Bea Perolehan Hak atas Tanah dan Bangunan (BPHTB) adalah pungutan atas perolehan hak atas tanah dan atau bangunan. BPHTB merupakan salah satu jenis biaya provisi atau pajak jual beli yang harus dibayarkan saat seseorang membeli sebuah rumah. Pada transaksi jual beli tanah dan bangunan biaya BPHTB ini biasanya ditanggung oleh pembeli .

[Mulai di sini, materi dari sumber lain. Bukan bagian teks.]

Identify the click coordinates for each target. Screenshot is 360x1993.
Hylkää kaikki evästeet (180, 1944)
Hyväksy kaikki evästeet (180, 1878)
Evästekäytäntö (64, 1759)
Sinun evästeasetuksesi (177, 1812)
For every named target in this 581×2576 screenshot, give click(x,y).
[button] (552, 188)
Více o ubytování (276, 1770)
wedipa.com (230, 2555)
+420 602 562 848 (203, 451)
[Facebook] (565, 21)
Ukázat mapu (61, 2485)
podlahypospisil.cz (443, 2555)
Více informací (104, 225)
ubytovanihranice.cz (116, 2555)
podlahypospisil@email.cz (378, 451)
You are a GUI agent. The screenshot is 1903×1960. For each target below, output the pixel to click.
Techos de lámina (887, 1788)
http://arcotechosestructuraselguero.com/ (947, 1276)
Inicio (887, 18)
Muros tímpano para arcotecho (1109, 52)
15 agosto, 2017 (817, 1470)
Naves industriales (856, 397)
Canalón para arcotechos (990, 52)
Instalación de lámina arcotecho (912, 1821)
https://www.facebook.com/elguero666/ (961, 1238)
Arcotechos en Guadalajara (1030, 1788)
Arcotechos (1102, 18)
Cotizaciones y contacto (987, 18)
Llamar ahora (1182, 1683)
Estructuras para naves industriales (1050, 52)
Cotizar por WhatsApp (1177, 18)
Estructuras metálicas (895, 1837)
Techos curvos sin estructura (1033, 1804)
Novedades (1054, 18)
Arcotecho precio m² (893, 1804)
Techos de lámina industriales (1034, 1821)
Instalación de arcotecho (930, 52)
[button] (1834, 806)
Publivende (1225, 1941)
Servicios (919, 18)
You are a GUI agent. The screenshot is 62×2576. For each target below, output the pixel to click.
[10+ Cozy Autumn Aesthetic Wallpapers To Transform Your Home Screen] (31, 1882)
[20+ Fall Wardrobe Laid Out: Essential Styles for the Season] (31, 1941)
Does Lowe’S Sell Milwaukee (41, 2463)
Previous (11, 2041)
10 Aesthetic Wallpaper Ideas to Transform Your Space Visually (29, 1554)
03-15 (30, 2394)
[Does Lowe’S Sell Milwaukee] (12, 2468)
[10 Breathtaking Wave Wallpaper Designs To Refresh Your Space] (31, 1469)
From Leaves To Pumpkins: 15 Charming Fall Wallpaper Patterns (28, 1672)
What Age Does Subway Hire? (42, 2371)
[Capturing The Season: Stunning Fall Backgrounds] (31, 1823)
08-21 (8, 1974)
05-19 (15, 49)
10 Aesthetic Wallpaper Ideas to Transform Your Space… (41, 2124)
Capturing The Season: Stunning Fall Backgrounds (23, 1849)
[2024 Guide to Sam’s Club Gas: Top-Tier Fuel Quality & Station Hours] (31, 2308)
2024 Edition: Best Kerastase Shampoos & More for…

BPHTB termasuk bea karena BPHTB harus dibayar sebelum akta jual beli ditandatangani serta pembayarannyapun tidak terikat oleh waktu dan bisa bekali-kali.
Cara Menghitung BPHTB :
Untuk menghitung BPHTB maka kita perlu mengetahui Nilai Perolehan Objek Pajak Kena Pajak (NPOPKP) dengan cara mengurangkan NPOP dengan NPOPTKP.
Rumus untuk menghitung besarnya BPHTB terutang adalah :
BPHTB terutang = Tarif x NPOPKP atau 5% x (NPOP – NPOPTKP)
Contoh :
Bapak Renaldi membeli sebuah rumah seluas 150
M2 yang berada diatas sebidang tanah hak milik seluas 450 M2 di Kota Cimahi
dengan harga perolehan sebesar Rp450.000.000,- Berdasarkan data SPPT PBB
atas objek tersebut ternyata NJOPnya sebesar Rp.500.000.000,- (tanah dan
bangunan). Bila NPOPTKP ditentukan sebesar Rp60.000.000,- maka kewajiban
BPHTB yang harus dipenuhi oleh Bapak Rahmat tersebut adalah :
5% x (500.000.000 – 60.000.000) = Rp22.000.000,
Perlu diketahui bahwa berdasarkan amanat Undang-Undang Nomor 28 Tahun 2009 tentang Pajak Daerah dan Retribusi Daerah, Bea Perolehan Hak Atas Tanah dan Bangunan (BPHTB) merupakan termasuk dalam pajak daerah, sehingga pelaksanaannya harus diatur dengan Peraturan Daerah.
Besaran biaya NJOPTK menurut Pasal 77 ayat (4) dan Pasal 87 ayat (4) UU No. 28 Tahun 2009, ditetapkan paling rendah sebesar Rp 10.000.000,- untuk setiap wajib pajak. Besarnya NPOPTKP ditetapkan paling rendah sebesar Rp60.000.000,- untuk setiap wajib pajak.